I figured out why a couple of years later. After things had become much, much worse.
The calls came more and more often. Sarah would call asking me how to deal with this or that accusation or suspicion of Obama, Liberals, the government, the 'conspiracies'. She wasn't just looking for responses though. Sarah was afraid. Her friend was changing.
In our many long conversations, I've told Sarah about a number of very disturbing things our government and corporations are engaged in. In those, I've explained the rationale for my perspective and explained the empirical evidence I've based it on. When I get to an 'I don't know' point, I say exactly that, "I don't know". Over the years, even with my darkest projections for this nation, I've told her, "It's nothing to be afraid of, it's academic for me. I just hope we can adjust as necessary, and don't worry, I'll be here for you.". Sometimes those were the conversations I had to trail off of into happier talk, but the point was to inform, not to instill fear.

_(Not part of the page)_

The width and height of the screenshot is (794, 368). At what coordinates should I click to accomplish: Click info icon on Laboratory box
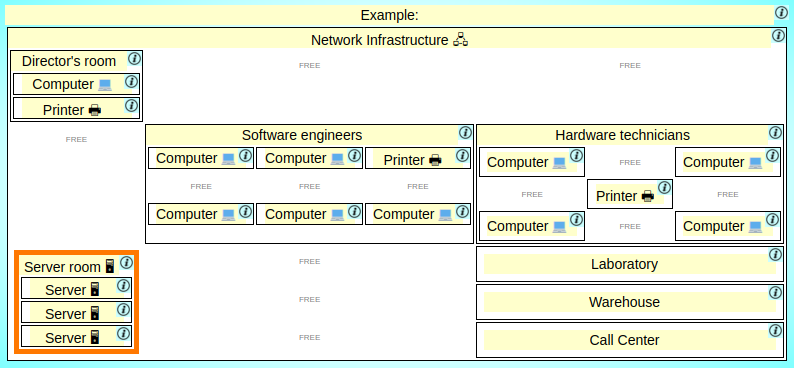(775, 255)
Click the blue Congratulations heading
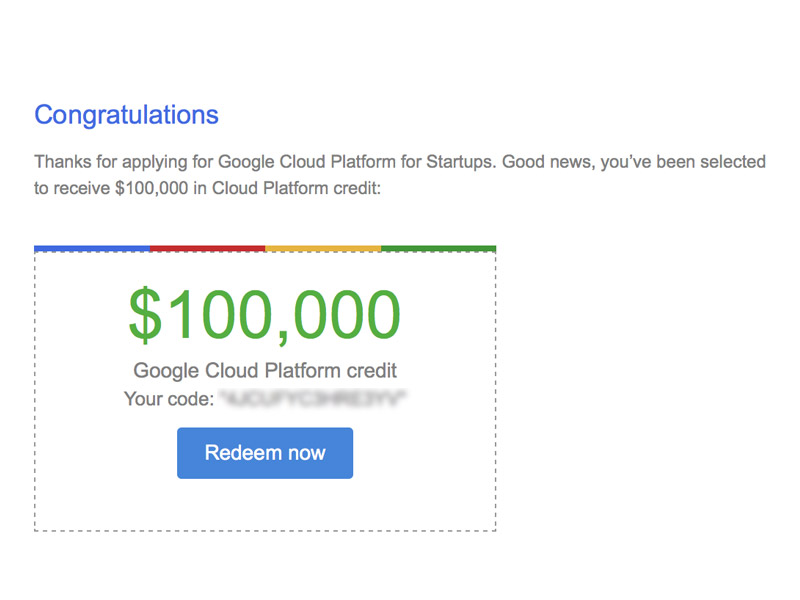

The case with Right-Wing radio is the same as it is with Fox 'News': The fear comes first, then the hypothalamus becomes the gateway like an open port on an unprotected computer... and the programming begins.
Things became worse. Sarah would call, composed but obviously upset, because Marie had berated her, called her 'stupid' or 'naïve', and Sarah couldn't take it. Their contact became more infrequent, because Marie would tell her something she heard from WBEN as though Gospel Truth and then fly off the handle when Sarah questioned the premise. The anger and the fear Marie brought into their relationship was overwhelming. Marie no longer smiled the way she used to. Where she once lifted others up, gave the benefit of the doubt, and spread joy and light, she now put her friend down, berated her, and brought her to tears.
The kind, bright, and beautiful Marie. No more.
Through the administration and constant barrage of right-wing talk radio, and the hole in her life that was the gulf between herself and her son, she fell like an angel. Her one weakness, that need to connect with him, exploited by the voices of fear and hatred turned her, in a matter of years, from a kind, gentle spirit, into a gun-toting, angry, resentful creature that can no longer be reasoned with.
She's just gone. That smile, that light... just... gone.
Sarah called me as I was writing this, in fact. I started to read it to her and even though her real name isn't 'Sarah', she knew what it was about. Halfway through, she started to break down, so I stopped.
I wish no one had to go through that. I can't imagine having a complete stranger in the body and with the face of your best friend as Marie was to her.
I lost a friend in Marie too, but for Sarah, she watched her friend die slowly over years.
From the poison of right-wing radio.